§ **REQUIREMENT**
Every single entry must be reproduced precisely.
Content starts
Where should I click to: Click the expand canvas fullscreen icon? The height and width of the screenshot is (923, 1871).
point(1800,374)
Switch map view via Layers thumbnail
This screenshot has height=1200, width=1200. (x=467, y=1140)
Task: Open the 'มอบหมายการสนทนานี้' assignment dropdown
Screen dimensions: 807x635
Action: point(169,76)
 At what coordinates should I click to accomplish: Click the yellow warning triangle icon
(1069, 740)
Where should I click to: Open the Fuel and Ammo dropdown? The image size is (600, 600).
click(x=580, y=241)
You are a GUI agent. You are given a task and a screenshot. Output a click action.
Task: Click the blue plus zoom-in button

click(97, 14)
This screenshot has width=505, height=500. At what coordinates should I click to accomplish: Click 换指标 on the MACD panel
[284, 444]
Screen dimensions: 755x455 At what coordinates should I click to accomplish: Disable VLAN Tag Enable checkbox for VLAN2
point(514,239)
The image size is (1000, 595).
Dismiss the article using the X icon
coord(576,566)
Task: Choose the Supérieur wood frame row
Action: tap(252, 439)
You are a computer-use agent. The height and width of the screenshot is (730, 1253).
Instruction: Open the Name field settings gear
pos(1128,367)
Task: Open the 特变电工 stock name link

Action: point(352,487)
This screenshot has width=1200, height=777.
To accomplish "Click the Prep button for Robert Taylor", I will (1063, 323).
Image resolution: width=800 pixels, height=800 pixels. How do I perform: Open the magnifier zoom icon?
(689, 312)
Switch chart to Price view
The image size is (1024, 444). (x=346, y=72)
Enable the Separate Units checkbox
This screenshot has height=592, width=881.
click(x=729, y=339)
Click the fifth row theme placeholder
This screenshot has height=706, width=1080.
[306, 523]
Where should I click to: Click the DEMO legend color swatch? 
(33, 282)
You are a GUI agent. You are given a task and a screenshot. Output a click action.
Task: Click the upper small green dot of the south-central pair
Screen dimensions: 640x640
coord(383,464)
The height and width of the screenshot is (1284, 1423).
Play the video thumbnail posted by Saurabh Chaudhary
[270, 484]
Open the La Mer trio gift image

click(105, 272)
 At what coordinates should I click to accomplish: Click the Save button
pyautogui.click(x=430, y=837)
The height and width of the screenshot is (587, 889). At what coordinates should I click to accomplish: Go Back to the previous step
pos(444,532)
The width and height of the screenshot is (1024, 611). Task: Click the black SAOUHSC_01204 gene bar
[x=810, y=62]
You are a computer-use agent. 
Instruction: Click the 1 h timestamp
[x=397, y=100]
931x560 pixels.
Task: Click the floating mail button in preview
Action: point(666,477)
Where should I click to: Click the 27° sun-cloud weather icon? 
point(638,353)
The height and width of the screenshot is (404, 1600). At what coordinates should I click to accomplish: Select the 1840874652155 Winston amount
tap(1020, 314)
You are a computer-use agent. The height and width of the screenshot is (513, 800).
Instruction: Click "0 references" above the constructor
Content ends
§ **ANSWER TO THIS TASK**
Where should I click to: Click the expand canvas fullscreen icon? The height and width of the screenshot is (923, 1871).
point(1800,374)
Switch map view via Layers thumbnail
This screenshot has height=1200, width=1200. (x=467, y=1140)
Task: Open the 'มอบหมายการสนทนานี้' assignment dropdown
Screen dimensions: 807x635
Action: point(169,76)
 At what coordinates should I click to accomplish: Click the yellow warning triangle icon
(1069, 740)
Where should I click to: Open the Fuel and Ammo dropdown? The image size is (600, 600).
click(x=580, y=241)
You are a GUI agent. You are given a task and a screenshot. Output a click action.
Task: Click the blue plus zoom-in button

click(97, 14)
This screenshot has width=505, height=500. At what coordinates should I click to accomplish: Click 换指标 on the MACD panel
[284, 444]
Screen dimensions: 755x455 At what coordinates should I click to accomplish: Disable VLAN Tag Enable checkbox for VLAN2
point(514,239)
The image size is (1000, 595).
Dismiss the article using the X icon
coord(576,566)
Task: Choose the Supérieur wood frame row
Action: tap(252, 439)
You are a computer-use agent. The height and width of the screenshot is (730, 1253).
Instruction: Open the Name field settings gear
pos(1128,367)
Task: Open the 特变电工 stock name link

Action: point(352,487)
This screenshot has width=1200, height=777.
To accomplish "Click the Prep button for Robert Taylor", I will (1063, 323).
Image resolution: width=800 pixels, height=800 pixels. How do I perform: Open the magnifier zoom icon?
(689, 312)
Switch chart to Price view
The image size is (1024, 444). (x=346, y=72)
Enable the Separate Units checkbox
This screenshot has height=592, width=881.
click(x=729, y=339)
Click the fifth row theme placeholder
This screenshot has height=706, width=1080.
[306, 523]
Where should I click to: Click the DEMO legend color swatch? 
(33, 282)
You are a GUI agent. You are given a task and a screenshot. Output a click action.
Task: Click the upper small green dot of the south-central pair
Screen dimensions: 640x640
coord(383,464)
The height and width of the screenshot is (1284, 1423).
Play the video thumbnail posted by Saurabh Chaudhary
[270, 484]
Open the La Mer trio gift image

click(105, 272)
 At what coordinates should I click to accomplish: Click the Save button
pyautogui.click(x=430, y=837)
The height and width of the screenshot is (587, 889). At what coordinates should I click to accomplish: Go Back to the previous step
pos(444,532)
The width and height of the screenshot is (1024, 611). Task: Click the black SAOUHSC_01204 gene bar
[x=810, y=62]
You are a computer-use agent. 
Instruction: Click the 1 h timestamp
[x=397, y=100]
931x560 pixels.
Task: Click the floating mail button in preview
Action: point(666,477)
Where should I click to: Click the 27° sun-cloud weather icon? 
point(638,353)
The height and width of the screenshot is (404, 1600). At what coordinates should I click to accomplish: Select the 1840874652155 Winston amount
tap(1020, 314)
You are a computer-use agent. The height and width of the screenshot is (513, 800).
Instruction: Click "0 references" above the constructor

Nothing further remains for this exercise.